---------- TEXT SEGMENT

Since it is not good practice to write over an object with the same name ebd, I would suggest editing your example to not do this, as it could cause issues for people running the examples piece meal and not following every step.

Function specific feedback

The function help examples in the different filter functions don't include auk_filter at the end of the pipeline. I think it would make sense to include auk_filter in all the examples since you mention in the function description that you need to include auk_filter to finish the process. That way the example is demonstrating the function within its full context.

Build/Install

I don't check build/installation on things very often. So this is not going to be the high point of my review. devtools::check() returned the following. If I am understanding this correctly there aren't any major issues on my machine.

Updating auk documentation
Loading auk
Setting env vars -----------------------------------------
CFLAGS  : -Wall -pedantic
CXXFLAGS: -Wall -pedantic
Building auk ---------------------------------------------
"C:/PROGRA~1/R/R-34~1.1/bin/x64/R" --no-site-file  \
  --no-environ --no-save --no-restore --quiet CMD build  \
  "C:\Users\amf698\Documents\R\win-library\3.4\auk"  \
  --no-resave-data --no-manual 

* checking for file 'C:\Users\amf698\Documents\R\win-library\3.4\auk/DESCRIPTION' ... OK
* preparing 'auk':
* checking DESCRIPTION meta-information ... OK
* checking whether 'INDEX' is up-to-date ... NO
* use '--force' to remove the existing 'INDEX'
* excluding invalid files
Subdirectory 'R' contains invalid file names:
  'auk' 'auk.rdb' 'auk.rdx'
* checking for LF line-endings in source and make files
* checking for empty or unneeded directories
Removed empty directory 'auk/R'
Removed empty directory 'auk/man'
WARNING: Removing directory 'auk/Meta' which should only occur in an
  installed package
WARNING: Removing directory 'auk/help' which should only occur in an
  installed package
WARNING: Removing directory 'auk/html' which should only occur in an
  installed package
* looking to see if a 'data/datalist' file should be added
* building 'auk_0.0.2.tar.gz'

Setting env vars -----------------------------------------
_R_CHECK_CRAN_INCOMING_ : FALSE
_R_CHECK_FORCE_SUGGESTS_: FALSE
Checking auk ---------------------------------------------
"C:/PROGRA~1/R/R-34~1.1/bin/x64/R" --no-site-file  \
  --no-environ --no-save --no-restore --quiet CMD check  \
  "C:\Users\amf698\AppData\Local\Temp\RtmpOCSZT8/auk_0.0.2.tar.gz"  \
  --as-cran --timings --no-manual 

* using log directory 'C:/Users/amf698/AppData/Local/Temp/RtmpOCSZT8/auk.Rcheck'
* using R version 3.4.1 (2017-06-30)
* using platform: x86_64-w64-mingw32 (64-bit)

--------------------

JOB 1: Decide whether each statement agrees with the package review, answering yes or no and quoting the deciding words: (a) the filter function help examples already end their pipelines with auk_filter; (b) the check ran under R version 3.4.1; (c) the reviewer checks build and installation often.
JOB 2: Write out the package review word for word between "Since it is" and "its full context.", inclusive.
None of the material after the package review is needed here.

---------- SUPPLIED MATERIAL

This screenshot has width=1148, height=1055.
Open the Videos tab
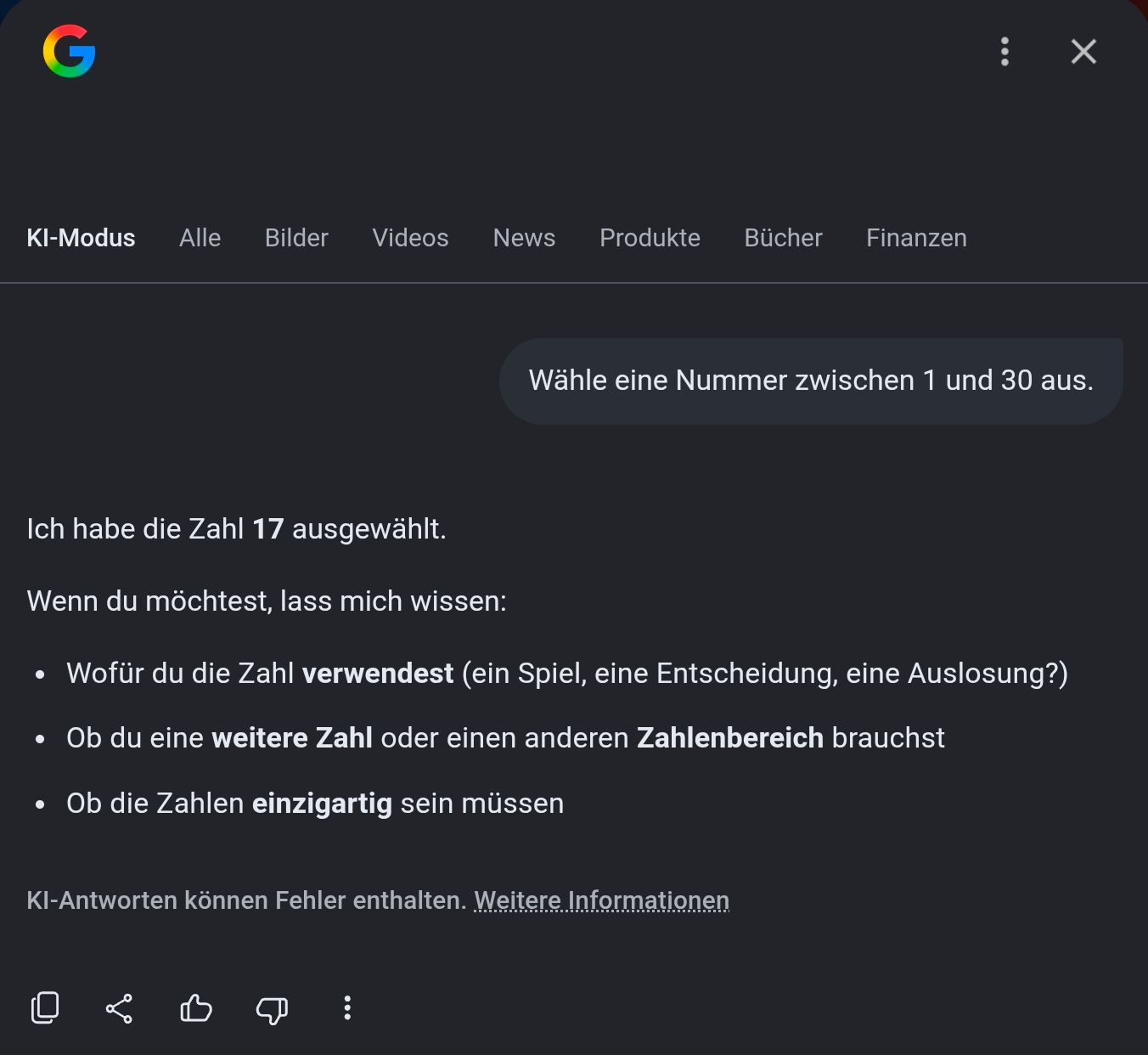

--------------------

WRITTEN SOLUTION 1:
(a) No: "The function help examples in the different filter functions don't include auk_filter at the end of the pipeline."
(b) Yes: "using R version 3.4.1 (2017-06-30)"
(c) No: "I don't check build/installation on things very often."

WRITTEN SOLUTION 2:
Since it is not good practice to write over an object with the same name ebd, I would suggest editing your example to not do this, as it could cause issues for people running the examples piece meal and not following every step.

Function specific feedback

The function help examples in the different filter functions don't include auk_filter at the end of the pipeline. I think it would make sense to include auk_filter in all the examples since you mention in the function description that you need to include auk_filter to finish the process. That way the example is demonstrating the function within its full context.